**What to work on:** Search for the word "computer" in the entries. Each line that holds it should be copied.

-- Entries supplied follows --

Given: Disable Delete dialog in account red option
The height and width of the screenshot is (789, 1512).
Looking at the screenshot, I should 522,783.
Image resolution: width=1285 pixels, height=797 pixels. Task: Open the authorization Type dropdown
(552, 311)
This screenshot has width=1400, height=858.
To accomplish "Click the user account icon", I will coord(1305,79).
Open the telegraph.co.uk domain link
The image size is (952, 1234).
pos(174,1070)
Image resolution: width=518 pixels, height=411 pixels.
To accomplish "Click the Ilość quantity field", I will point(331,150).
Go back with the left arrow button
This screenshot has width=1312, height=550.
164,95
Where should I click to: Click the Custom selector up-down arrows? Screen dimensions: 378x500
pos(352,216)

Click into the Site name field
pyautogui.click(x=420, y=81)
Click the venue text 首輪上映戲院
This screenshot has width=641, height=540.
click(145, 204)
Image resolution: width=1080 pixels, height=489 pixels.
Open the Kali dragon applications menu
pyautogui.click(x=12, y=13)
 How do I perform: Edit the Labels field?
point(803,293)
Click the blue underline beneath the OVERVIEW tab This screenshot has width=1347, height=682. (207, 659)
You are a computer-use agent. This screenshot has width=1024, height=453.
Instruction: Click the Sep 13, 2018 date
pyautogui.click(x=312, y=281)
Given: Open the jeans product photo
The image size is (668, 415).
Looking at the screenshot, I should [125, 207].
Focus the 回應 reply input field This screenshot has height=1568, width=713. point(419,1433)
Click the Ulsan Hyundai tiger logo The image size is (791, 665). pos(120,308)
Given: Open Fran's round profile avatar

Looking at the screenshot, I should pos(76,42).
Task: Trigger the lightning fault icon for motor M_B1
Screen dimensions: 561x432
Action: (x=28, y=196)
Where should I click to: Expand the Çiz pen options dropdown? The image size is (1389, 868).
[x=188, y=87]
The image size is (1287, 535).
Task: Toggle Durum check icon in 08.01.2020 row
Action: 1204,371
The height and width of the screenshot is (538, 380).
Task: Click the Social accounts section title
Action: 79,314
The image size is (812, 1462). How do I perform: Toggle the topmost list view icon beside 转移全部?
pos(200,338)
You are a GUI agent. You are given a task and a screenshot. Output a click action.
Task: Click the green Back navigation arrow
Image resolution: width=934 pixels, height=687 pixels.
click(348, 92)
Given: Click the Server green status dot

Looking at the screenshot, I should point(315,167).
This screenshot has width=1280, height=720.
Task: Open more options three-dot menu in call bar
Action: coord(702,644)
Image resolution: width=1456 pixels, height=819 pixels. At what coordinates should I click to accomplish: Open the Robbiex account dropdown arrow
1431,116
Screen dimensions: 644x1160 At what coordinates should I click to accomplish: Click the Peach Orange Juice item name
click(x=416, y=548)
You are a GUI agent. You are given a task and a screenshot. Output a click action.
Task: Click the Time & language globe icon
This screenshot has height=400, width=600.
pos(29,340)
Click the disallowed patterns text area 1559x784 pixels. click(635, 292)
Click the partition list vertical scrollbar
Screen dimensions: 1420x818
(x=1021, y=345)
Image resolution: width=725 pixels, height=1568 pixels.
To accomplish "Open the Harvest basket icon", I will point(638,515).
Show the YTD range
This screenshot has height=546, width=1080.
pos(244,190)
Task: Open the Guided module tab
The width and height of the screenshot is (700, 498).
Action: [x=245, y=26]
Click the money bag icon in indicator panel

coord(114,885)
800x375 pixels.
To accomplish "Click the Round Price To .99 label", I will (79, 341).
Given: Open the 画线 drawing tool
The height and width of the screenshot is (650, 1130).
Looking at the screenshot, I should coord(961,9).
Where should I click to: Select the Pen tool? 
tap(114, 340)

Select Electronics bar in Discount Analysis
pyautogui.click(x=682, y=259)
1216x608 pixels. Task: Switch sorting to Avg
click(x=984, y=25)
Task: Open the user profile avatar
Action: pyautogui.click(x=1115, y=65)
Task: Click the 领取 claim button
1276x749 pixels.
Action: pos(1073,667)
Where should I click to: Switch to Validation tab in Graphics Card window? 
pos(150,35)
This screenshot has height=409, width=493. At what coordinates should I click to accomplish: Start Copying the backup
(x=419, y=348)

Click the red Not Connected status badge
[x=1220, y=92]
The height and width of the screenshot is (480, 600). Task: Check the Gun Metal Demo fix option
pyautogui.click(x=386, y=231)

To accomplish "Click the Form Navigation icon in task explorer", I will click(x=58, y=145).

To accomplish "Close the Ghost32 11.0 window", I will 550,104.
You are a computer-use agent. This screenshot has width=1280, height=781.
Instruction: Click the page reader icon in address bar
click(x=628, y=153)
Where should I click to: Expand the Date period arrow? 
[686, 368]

-- Entries supplied concluded --

**Answer space:**
You are a computer-use agent. This screenshot has width=1024, height=453.
You are a computer-use agent. This screenshot has width=1280, height=781.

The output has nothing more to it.